Economic analysis soon could play bigger role at FCC
Telecommunications in the 20th century offered case study after case study in what happens when economics are sidelined in policy discussions. The negative effects of decisions to protect the Bell telephone monopoly and allocate spectrum via “beauty contests,” rather than markets, still linger today in the form of inefficiencies and depressed competition.
It’s not that economics didn’t have contributions to make in these areas; they simply were not incorporated into Federal Communications Commission policy. Nobel laureate economist Ronald Coase showed in 1959 why it was nonsensical not to price the spectrum, but the first spectrum auction didn’t happen until 1994. This sad tale of eschewing economics continued in the 21st century with the “economics free zone” of the 2015 order that imposed heavier regulations on internet service.
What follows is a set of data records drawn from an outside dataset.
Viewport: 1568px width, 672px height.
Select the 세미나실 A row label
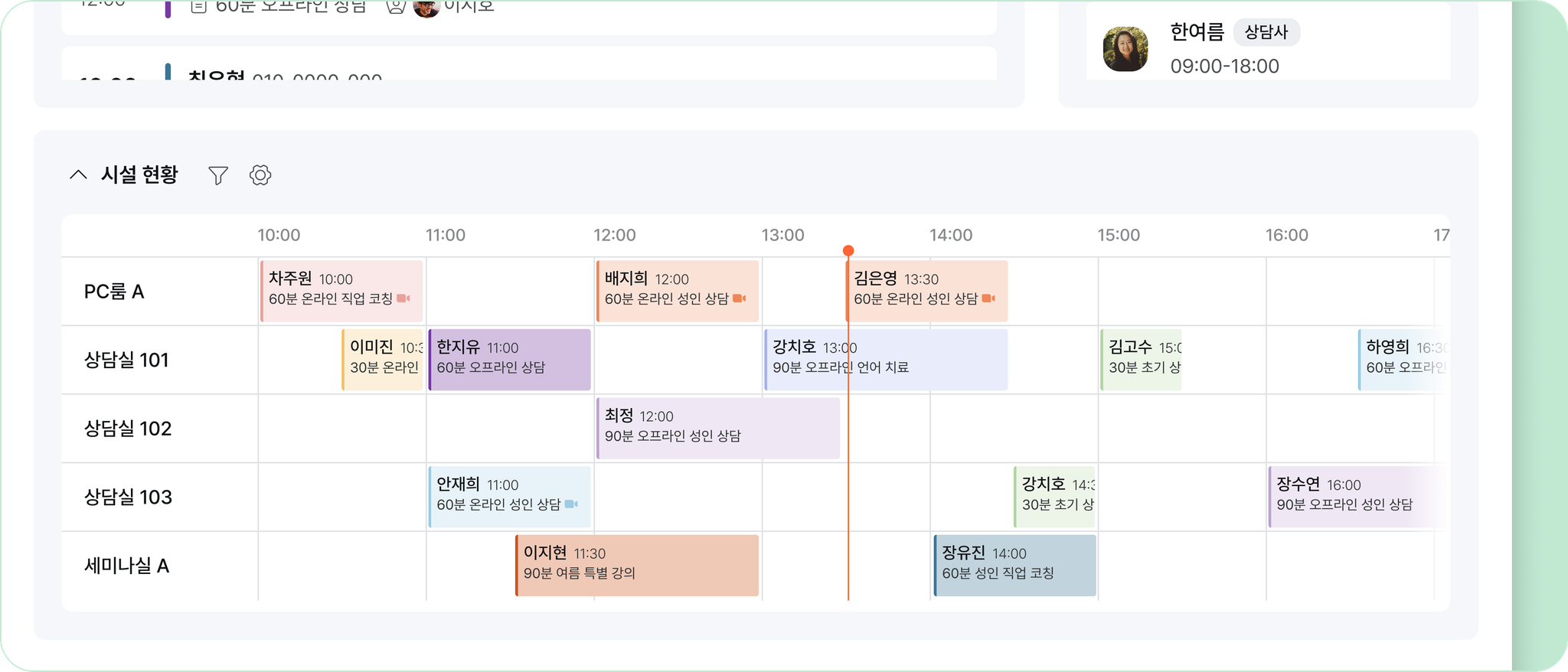(x=126, y=566)
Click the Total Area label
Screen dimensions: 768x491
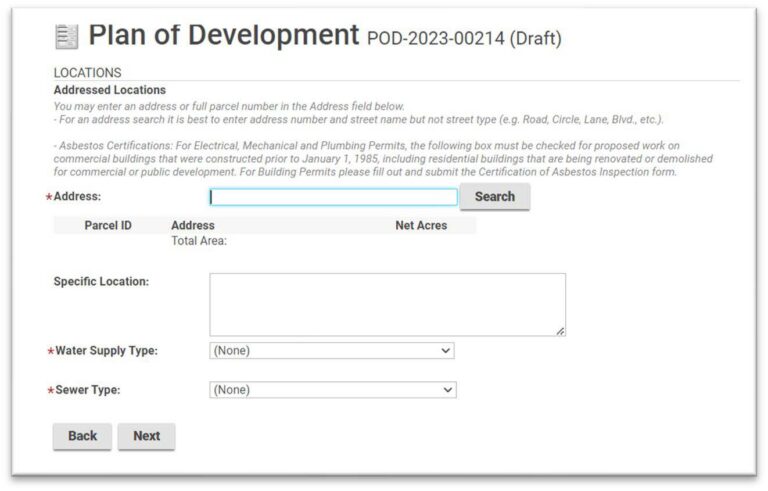(199, 241)
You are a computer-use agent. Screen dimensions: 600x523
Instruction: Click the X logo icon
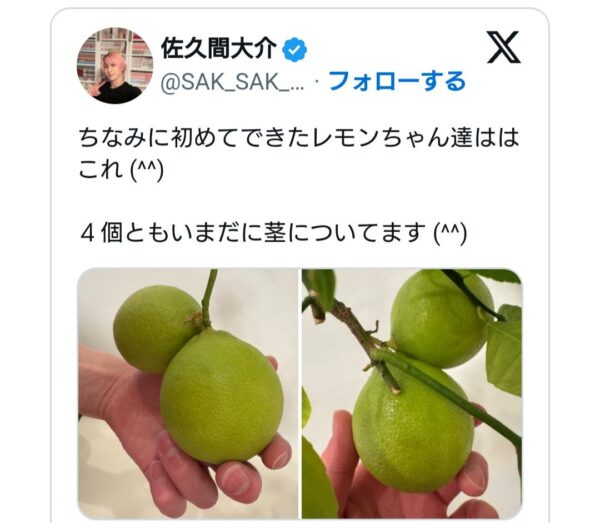click(x=504, y=47)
The current FCC seeks to change this pattern. Chairman Ajit Pai announced last year that he wanted to “create a culture of economics at the FCC” and was seeking to develop an office in the FCC that would “give economists early input into the decision-making process.” The commission appears likely to do just that later this month, when it votes on an order that would create an Office of Economics and Analytics. The OEA would provide a focal point for FCC economists currently spread across different bureaus, allowing them to identify and analyze economic issues associated with everything from complex auctions to communications policy writ large.
The proposed order helpfully identifies many specific areas in which the OEA will coordinate and contribute economic analysis to FCC actions. It also directs the bureaus to collaborate with the OEA in carrying out their functions, suggesting the office will not be merely symbolic but will meaningfully impact the commission’s decision0making.
One result of a greater role for economics might be increased regulatory humility. As another Nobel Prize-winning economist, Friedrich Hayek, once wrote:
The curious task of economics is to demonstrate to men, how little they really know about what they imagine they can design.
Pai and future FCC chairs should be prepared to incorporate economic analysis even (and especially) when it’s unpopular or doesn’t fit with their own designs. A more central role for economic analysis may uncover fundamental shortcomings in policies and programs that have worthy goals but unseen costs that make them economically harmful.
Some universal service programs may be examples. “Closing the digital divide” is good political rhetoric, but making it a reality through subsidies requires accounting for opportunity costs. As University of Florida professor Mark Jamison recently argued:
If we’re talking about taking money from one place and putting it to broadband that people are unwilling to pay for, then we get less housing, we get less food, we get less education — something else is given up.
Communications regulation is littered with such trade-offs. From paperwork to pole attachments, ferreting out opportunity costs and countervailing benefits is essential to making rational (let alone smart) policy. We should welcome an increased role for economics and hope the OEA becomes a significant voice at the FCC.